On May 19, I started a seven-week internship with the United States Attorney’s Office for the Northern District of Texas, or the U.S.A.O., as it’s commonly known. Already I can tell that this experience has the potential to change the course of my burgeoning legal career.
The Dallas office serves as headquarters for an extra-large district that covers nearly 96,000 square miles, more than 100 counties, and more than 7 million people throughout northern and western Texas. The United States Attorney is the government’s highest federal law enforcement officer in the jurisdiction and handles criminal, civil and appellate claims.
So far, the sheer breadth of what the office covers impresses me. Even the names sound cool: Fraud and Public Corruption.
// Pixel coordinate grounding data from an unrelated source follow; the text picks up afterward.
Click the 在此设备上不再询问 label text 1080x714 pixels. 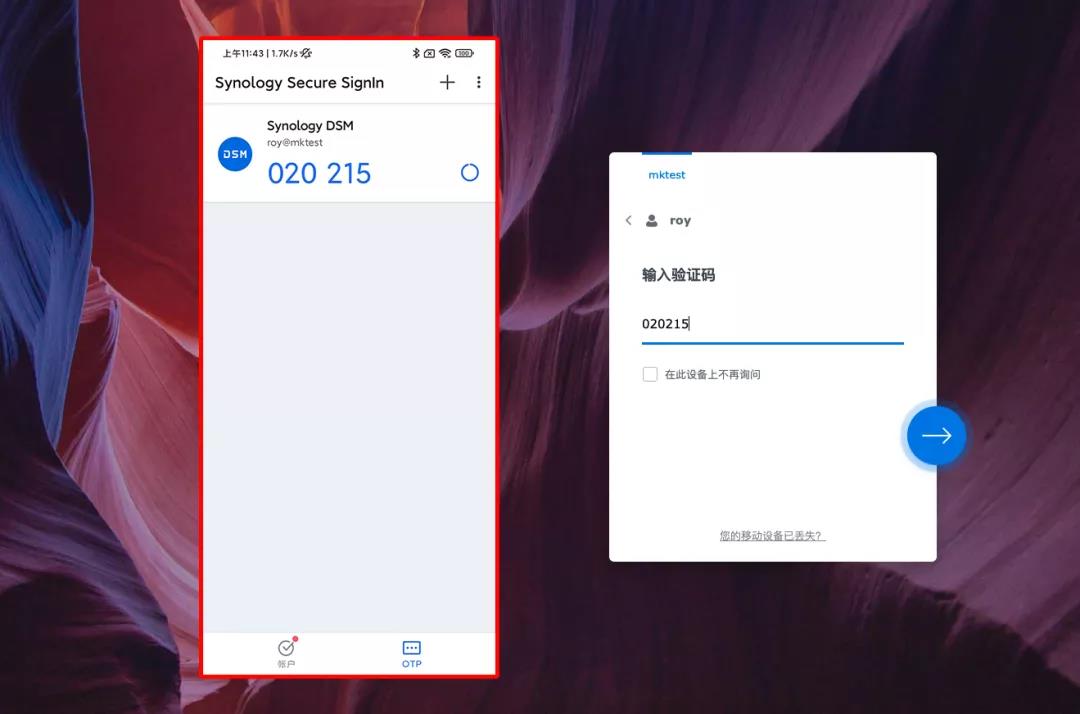point(712,375)
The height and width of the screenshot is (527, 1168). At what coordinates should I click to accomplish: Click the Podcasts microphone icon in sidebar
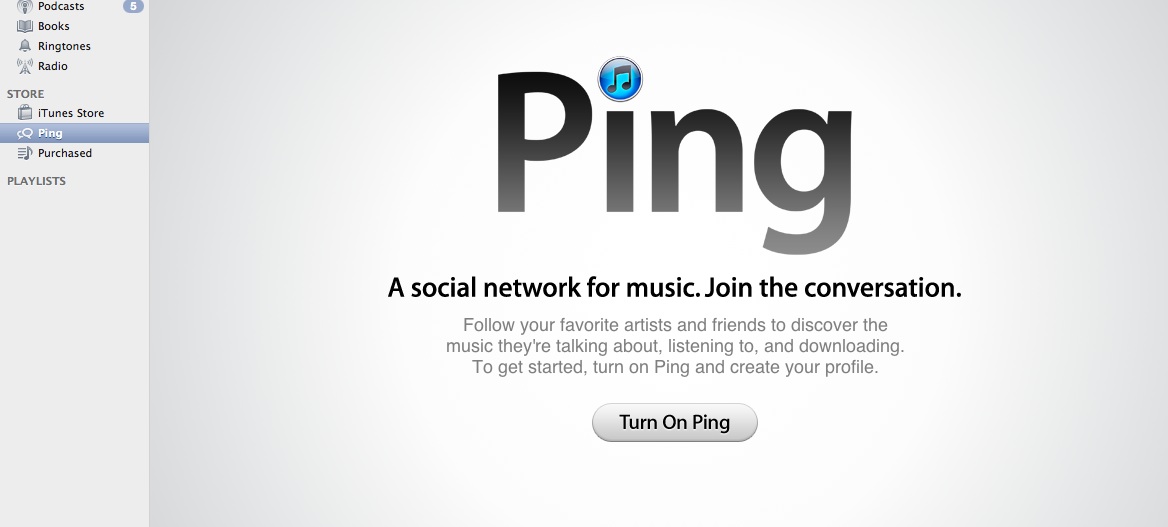coord(25,6)
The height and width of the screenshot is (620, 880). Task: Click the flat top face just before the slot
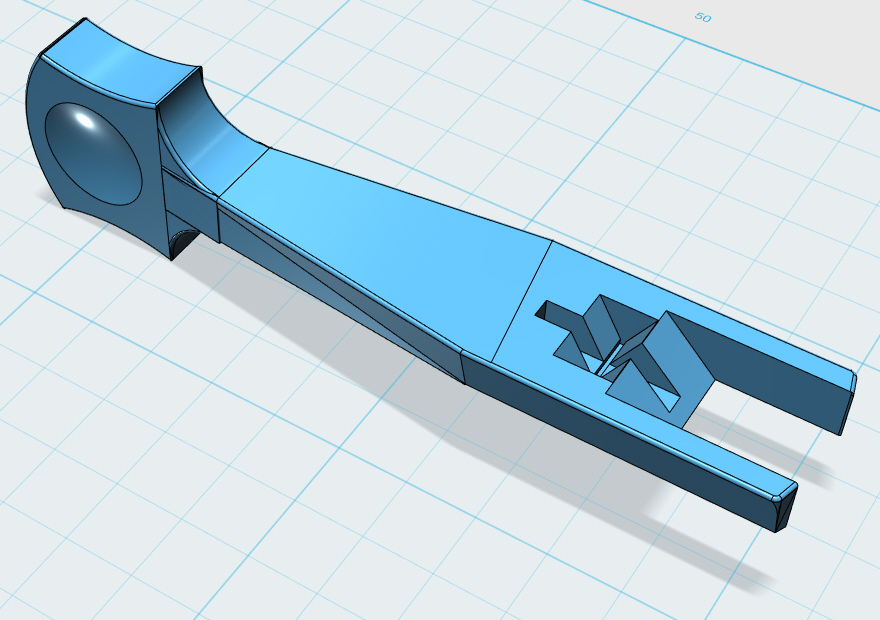pyautogui.click(x=520, y=300)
White-Collar Crime. Affirmative Civil Enforcement.
Speaking of being born in the U.S.A., we have spent a good amount of time learning about those who aren’t. Illegal re-entry – AKA illegal immigration – claims comprise a good portion of the caseload flowing through the U.S.A.O. Whatever one’s political leanings, it is fascinating to see the process of how – and why – those cases are prosecuted.
A few takeaways, as I near the end of week two:
1) The time is absolutely flying. In nine days of working here, I’ve already been tasked with six assignments. They range in complexity, depth and subject matter. All have exposed me to areas of the law left untouched by my legal education thus far.
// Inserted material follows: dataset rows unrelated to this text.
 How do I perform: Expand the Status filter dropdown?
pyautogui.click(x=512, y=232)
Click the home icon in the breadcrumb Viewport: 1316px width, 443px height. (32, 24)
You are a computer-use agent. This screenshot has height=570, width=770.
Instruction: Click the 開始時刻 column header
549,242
2) Upon receiving one of my latest assignments, I was told the attorney “expects great writing.” As a former newspaper reporter, you would think that would provide a sense of relief. No such luck. I started to itch just thinking about it. Not complaining, mind you. I like it when the bar is set high. Writing stirs a strange cocktail of emotions inside me, equal parts angst and ecstasy. When great writing is demanded, there is an extra layer of pressure.
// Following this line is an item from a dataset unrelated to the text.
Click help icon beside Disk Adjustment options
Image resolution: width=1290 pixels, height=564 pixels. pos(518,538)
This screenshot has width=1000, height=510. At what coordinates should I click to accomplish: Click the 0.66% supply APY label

3) My goal of learning something new every day seems shamefully modest now. I find that there is an avalanche of new coming at me every day, virtually all day. As a veteran law student, this should be nothing new. However, when learning occurs outside the glass box of academia and in the laboratory of real-world practice, it makes everything spring to life.
4) My plan to observe at least one proceeding before each of the fabulous magistrate and district court judges – whose courtrooms sit just a few floors above me – will require the sharpening of a skill that challenges me: time management. By the end of my time here, I will be a maestro of time management, a guru of getting it all done. If not, at least I will make it to court several times a week.
Regardless of what happens this summer, I can now say my legal career was born in the U.S.A., just like me.